Timothy Grose
Wilson China Fellow
Professional Affiliation
Associate Professor of China Studies at Rose-Hulman Institute of Technology
Expert Bio
Timothy A. Grose is an associate professor of China Studies at Rose-Hulman Institute of Technology. His work has been published in The China Journal, Ethnic and Racial Studies, Hau, and other leading journals. His 2019 book Negotiating Inseparability in China (Hong Kong University Press) was awarded the 2020 Central Eurasian Studies Society book prize in the social sciences. His second book, Settling Xinjiang, is currently under review at the University of Washington Press. His commentary on the crisis in the Uyghur homelands has appeared in ChinaFile, Foreign Policy, The Diplomat, and Sup China, among others.
Wilson Center Project
The Surveillance State Comes Home: Disseminating the Decimation of Uyghur Identity Across Xinjiang
Project Summary
This Wilson Center China Fellowship project will draw extensively on seldomly analyzed Chinese government social media posts and cadre blogs reporting on the CCP’s “Village Stay” campaigns in Xinjiang to tell a contextualized and highly nuanced story of the everyday lives of Uyghurs.

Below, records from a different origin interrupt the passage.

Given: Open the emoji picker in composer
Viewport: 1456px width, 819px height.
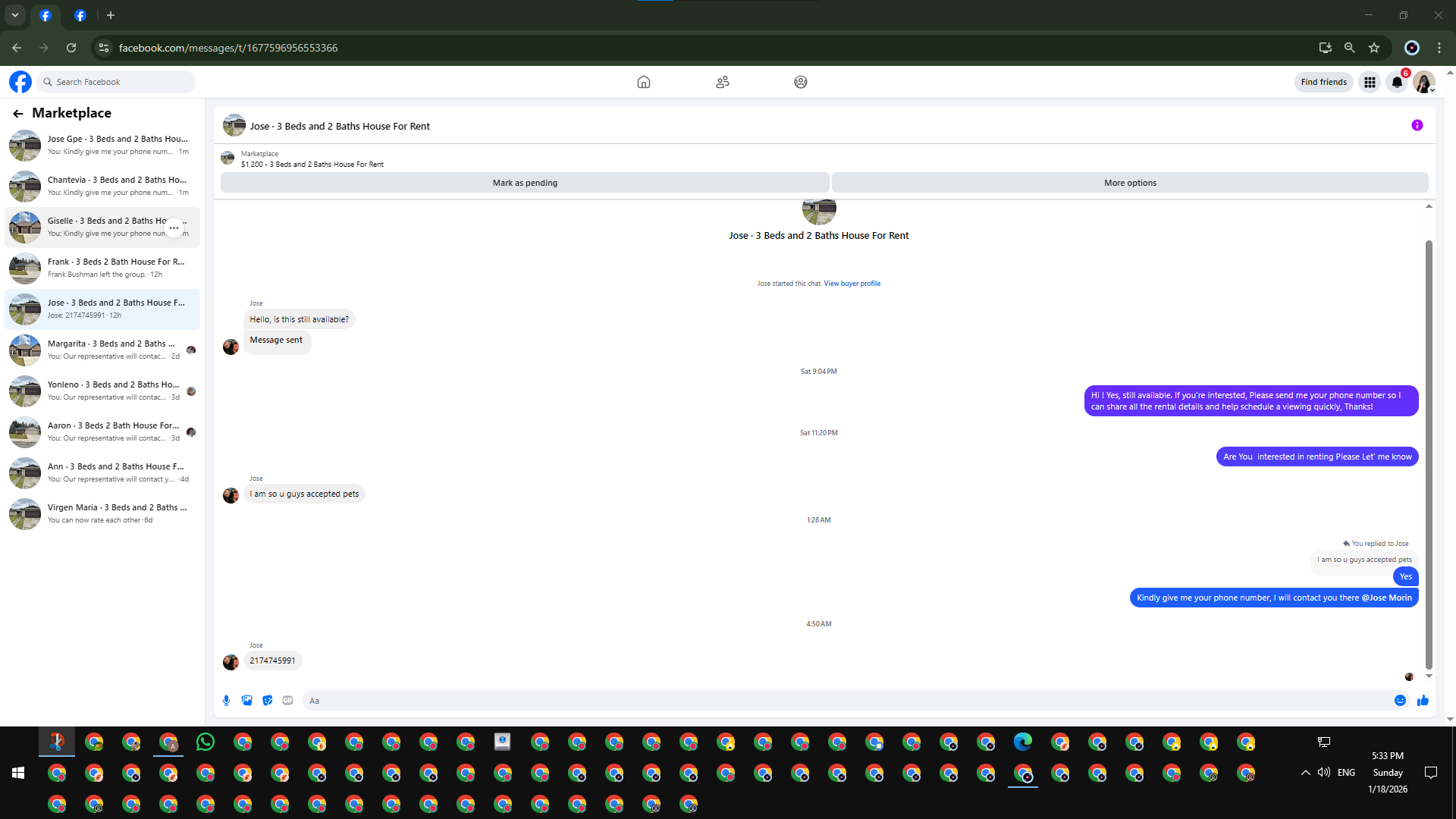Looking at the screenshot, I should 1400,701.
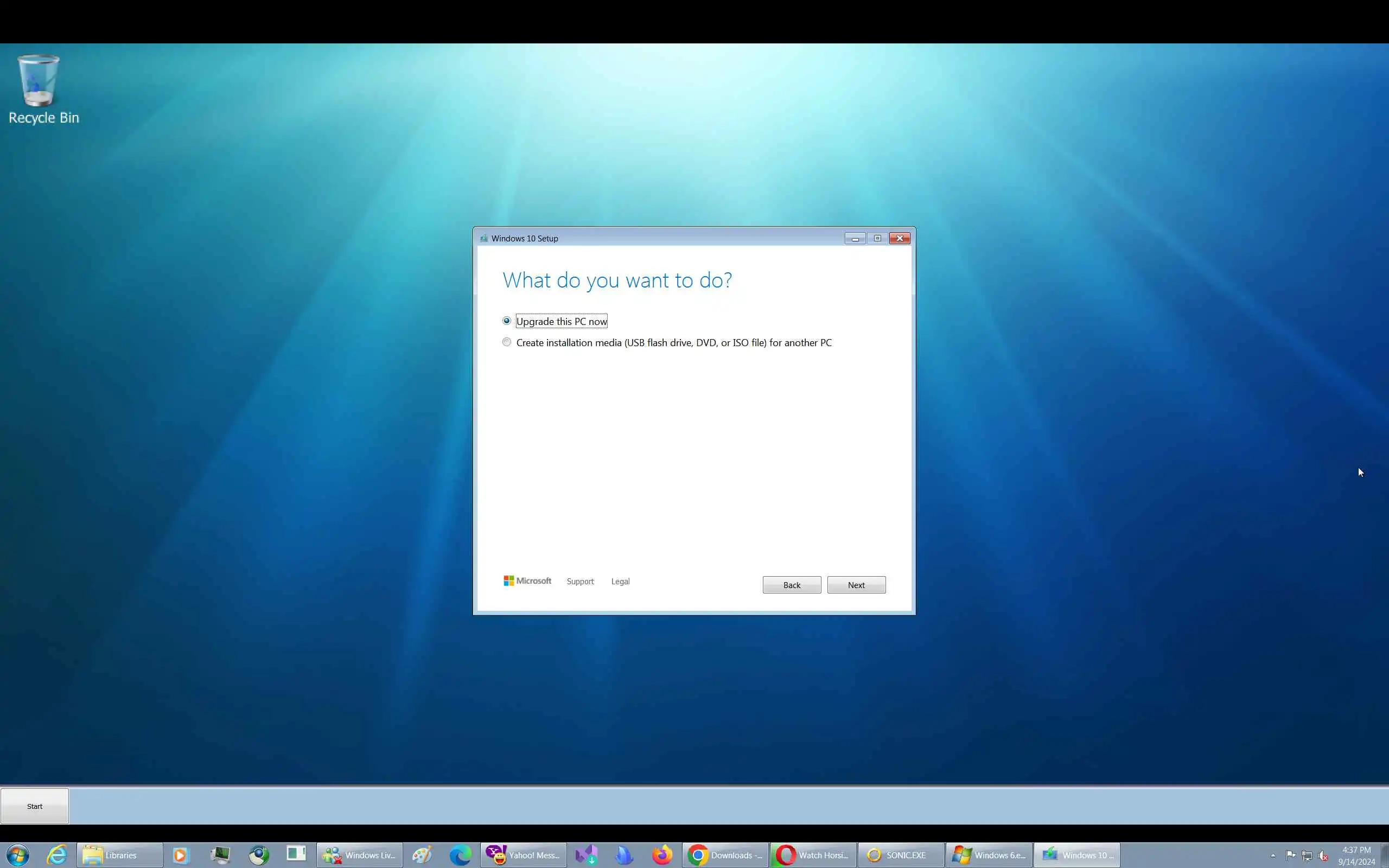Open the Legal link
The width and height of the screenshot is (1389, 868).
(620, 581)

Utilizing methodologies in digital ethnography and open-source intelligence (OSINT) sheds light on conditions under which Uyghurs toil daily enduring social and cultural confinement under the surveillance of low-ranking officials in their home villages. Subsumed by these conditions, virtually all religious practice has been criminalized, the Uyghur language has been removed from public school, and traditional communities have been uprooted. This ongoing reality suggests that current US sanctions have not improved conditions on the ground for Uyghurs.